■ Problem details:
Please count the lines in the listing below that contain the string "height", matching case exactly, and reply with the number alone.

Element and text position data:
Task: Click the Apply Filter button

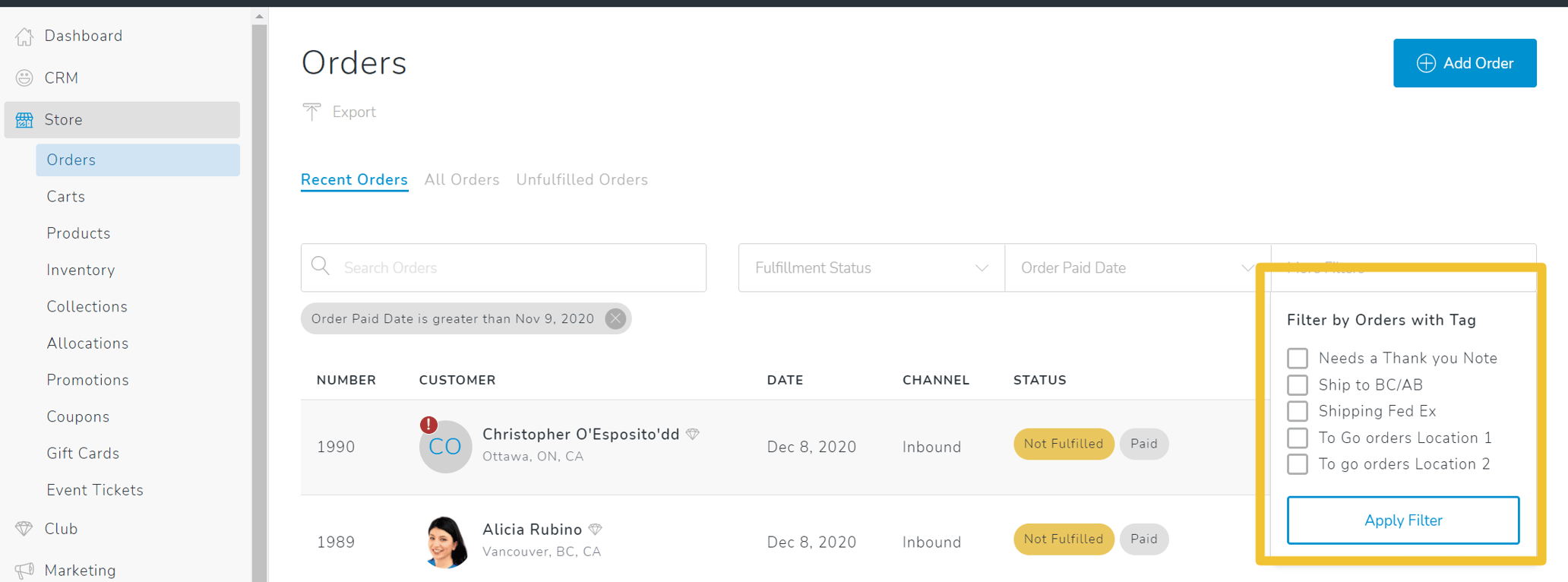Action: tap(1402, 520)
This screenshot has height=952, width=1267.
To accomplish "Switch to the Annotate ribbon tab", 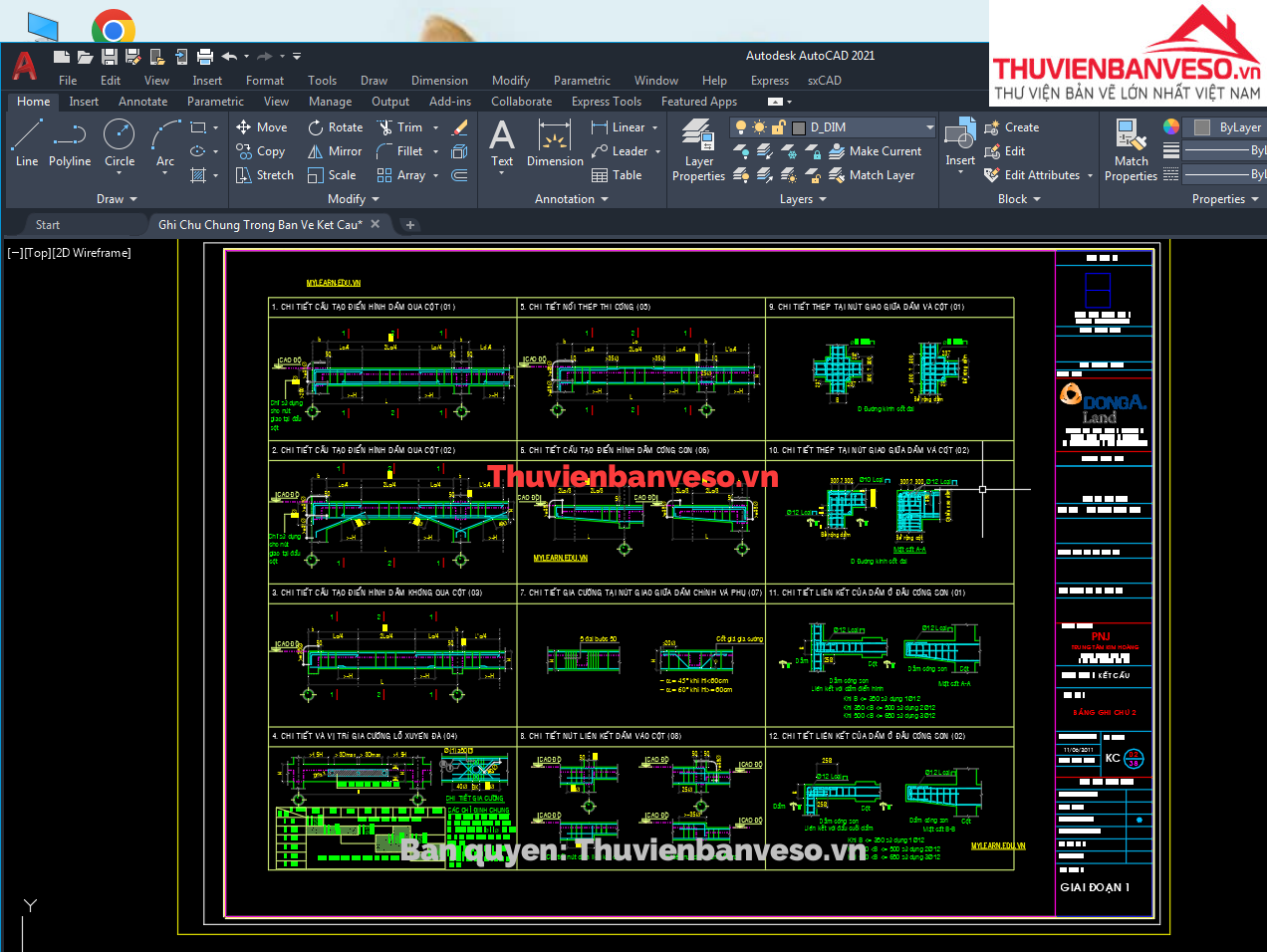I will [142, 102].
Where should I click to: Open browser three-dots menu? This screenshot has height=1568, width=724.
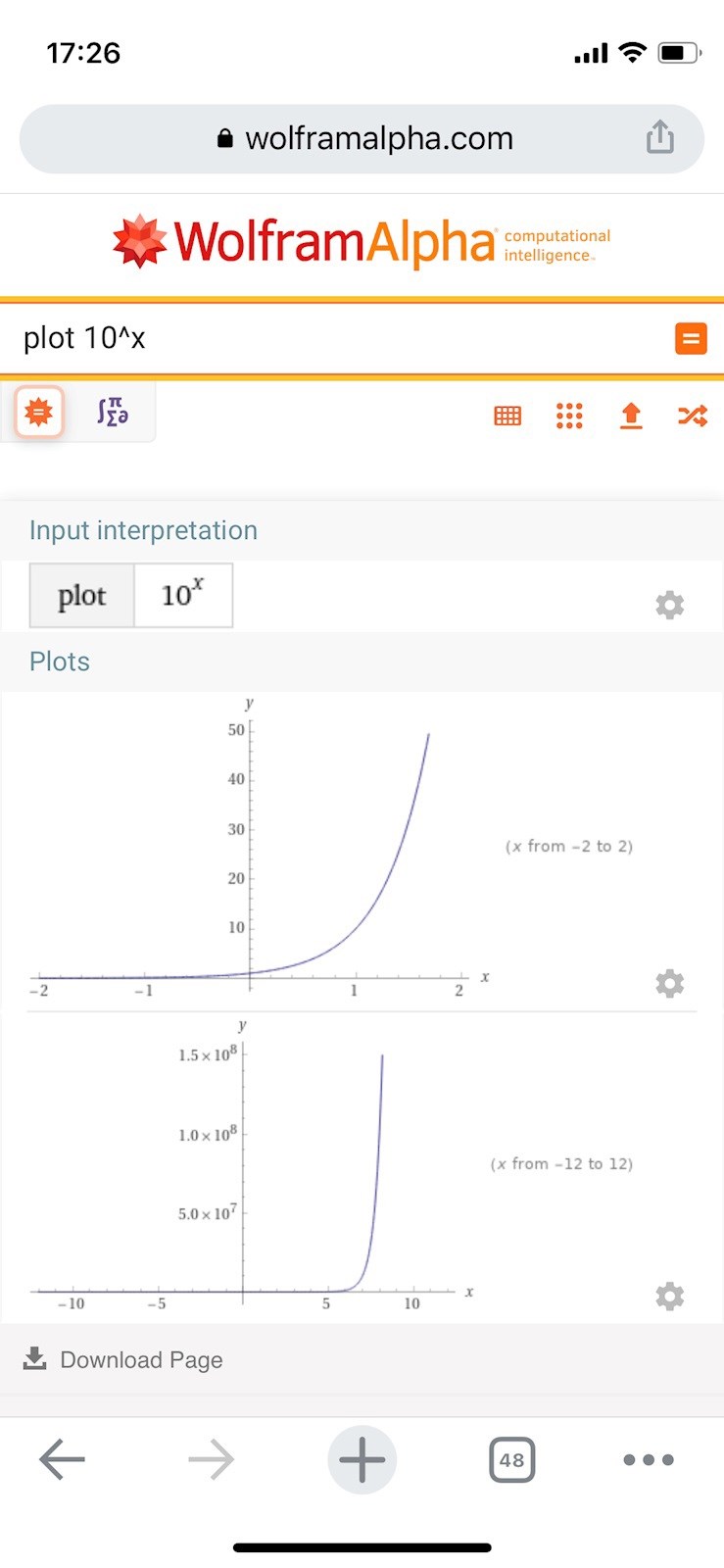tap(648, 1459)
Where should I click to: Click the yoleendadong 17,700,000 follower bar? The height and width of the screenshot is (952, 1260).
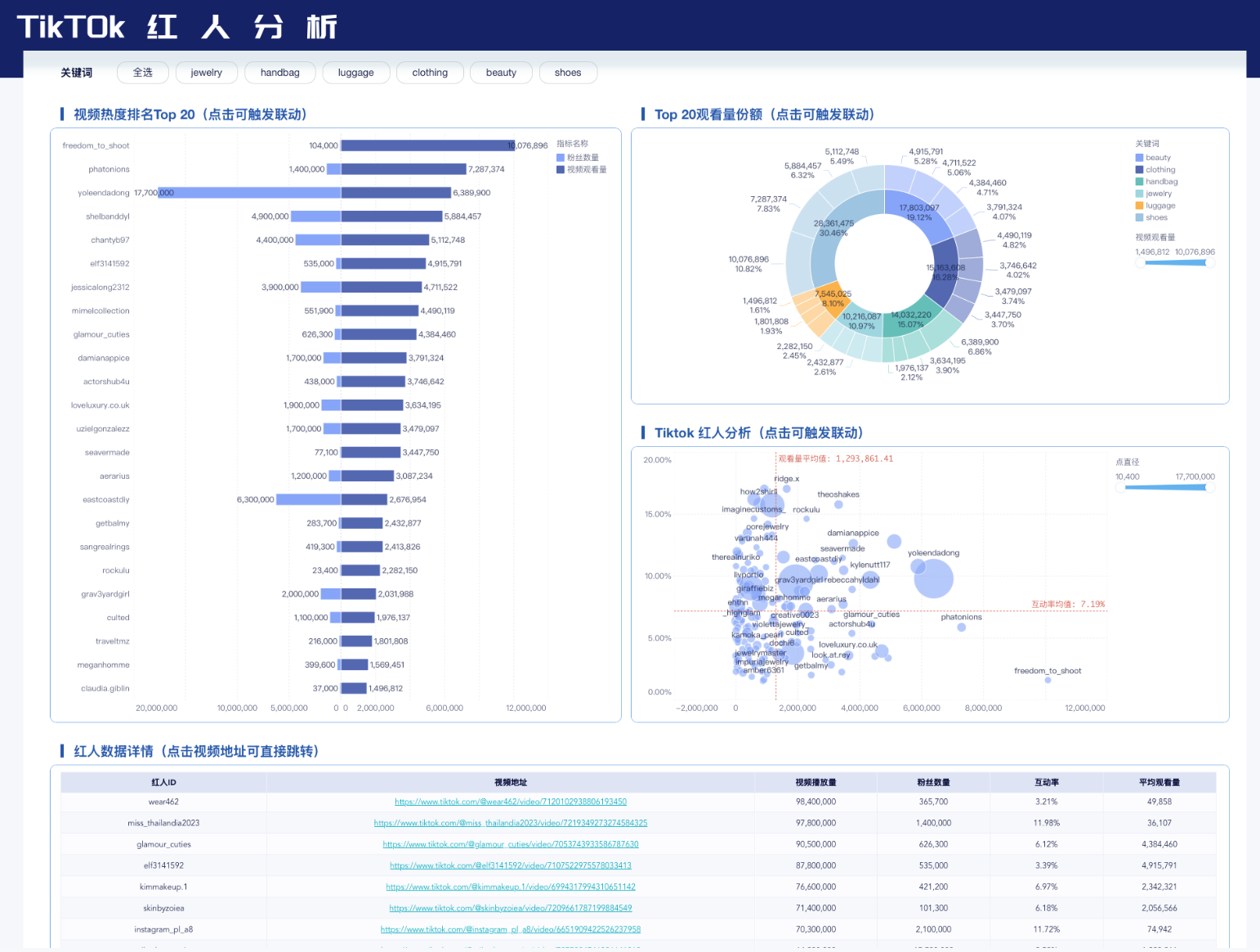tap(249, 193)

■ Exercise answer:
3